Çift kişilik banklarda tek kişi devam ediyordu çoğu insanın yaşamı.

Artık kendisiyle de için için konuşmaktan yorulmuş, sessizliğine ve donukluğuna sımsıkı sarılmış öylece anlamsızlaştırmıştı gördüğü ve de duyduğu her şeyi. Aslında biri vardı hayatında. Bir zamanlar can eşim dediği biri, ama artık yok!

Yok derken varlığında yok olanlardandı onun eşi.

Yaş aldıkça birbiriyle daha iyi bir iletişimde olması gereken eşler neden birbirinden uzaklaşır ki!

Ne tam manasıyla gidebilirler ne de kaldıklarında huzuru bulabilirler.

Sadece yalnızlıkları ile her saniye hayatı sorgular ve sessizlikleri onları hırçınlaştırır.

Alışkanlık denilen şeye mi hapsolmuşlardı?

Mümkün olanı neden mümkünsüzleştirir ki insanoğlu?

Yalnızlık arada bir sen tercih edersen lezzetli ve keyiflidir, eğer yalnızlığa esir bırakılırsan, aksine tehlikeye her türlü tehlikeye maruz kalabilir yada bırakabilirsin! Belli bir zamanı geride bırakırken duyguları neden geride bırakıyoruz, neden unutuyoruz emeklerimizi? Neden başka arayışlarda oluyoruz?

Sorarım çoğu zaman kendime ve etrafıma; ne arıyorsun ki sen?

Eskiden ağır gelmeyenler, gözüne batmayanlar neden şimdiki zamanda seni tırmalıyor?

Ne değişti?

Sen mi, eşin mi,hayat mı?

Her geçen gün ileriye gidiyor bedenimiz ruhumuz elbetteki değişimler olarak, bunun adı arayış olmamalı! Birbirini yoksayma hiç olmamalı!

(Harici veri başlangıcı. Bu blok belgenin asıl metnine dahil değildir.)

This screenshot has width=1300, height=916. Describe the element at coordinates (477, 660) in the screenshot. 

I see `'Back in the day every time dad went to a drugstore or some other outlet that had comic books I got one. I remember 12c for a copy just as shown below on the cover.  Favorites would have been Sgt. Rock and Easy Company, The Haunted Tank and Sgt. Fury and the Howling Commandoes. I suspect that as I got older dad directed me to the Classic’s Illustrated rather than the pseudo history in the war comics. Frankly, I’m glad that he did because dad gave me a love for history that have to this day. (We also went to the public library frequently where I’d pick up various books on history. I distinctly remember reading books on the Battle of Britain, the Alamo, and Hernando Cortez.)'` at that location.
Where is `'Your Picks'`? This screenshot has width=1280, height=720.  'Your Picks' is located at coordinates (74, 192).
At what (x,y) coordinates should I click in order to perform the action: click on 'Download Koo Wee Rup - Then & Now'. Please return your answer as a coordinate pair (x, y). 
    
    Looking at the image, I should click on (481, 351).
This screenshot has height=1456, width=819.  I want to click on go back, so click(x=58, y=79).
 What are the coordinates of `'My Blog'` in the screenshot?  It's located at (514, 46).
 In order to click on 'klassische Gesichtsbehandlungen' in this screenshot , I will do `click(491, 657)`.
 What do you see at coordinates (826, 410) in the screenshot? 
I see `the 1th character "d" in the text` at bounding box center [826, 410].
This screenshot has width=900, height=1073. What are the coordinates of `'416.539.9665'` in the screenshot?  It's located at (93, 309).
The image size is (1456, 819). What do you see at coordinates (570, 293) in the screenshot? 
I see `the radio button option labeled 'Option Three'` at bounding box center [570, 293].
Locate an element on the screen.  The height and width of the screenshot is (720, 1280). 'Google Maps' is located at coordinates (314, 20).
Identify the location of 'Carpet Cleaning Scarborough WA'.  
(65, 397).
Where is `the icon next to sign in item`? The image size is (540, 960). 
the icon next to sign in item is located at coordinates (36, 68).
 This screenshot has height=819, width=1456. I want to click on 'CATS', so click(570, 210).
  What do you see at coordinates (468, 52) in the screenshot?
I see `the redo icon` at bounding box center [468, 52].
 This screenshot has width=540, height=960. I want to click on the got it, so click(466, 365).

Bunların hepsi olmuş olabilir fakat adı evlilik ise zamanın getirdiklerini helalinle paylaşıp geleceğine duygusal yatırımını yapmalısın. Bugünün yarınını asla unutmamalısın!

Çift kişilik banklarda bugün tek kişi oturuyorsan kendine bir iyilik yap ve düşün; olmak istediğin yer orası mı?

Neden oradasın?

Bunların cevapları doğrultusunda alacağın kararlarına da tutun,yalnızlığını sen tercih etmiş ol ve mutlu ol!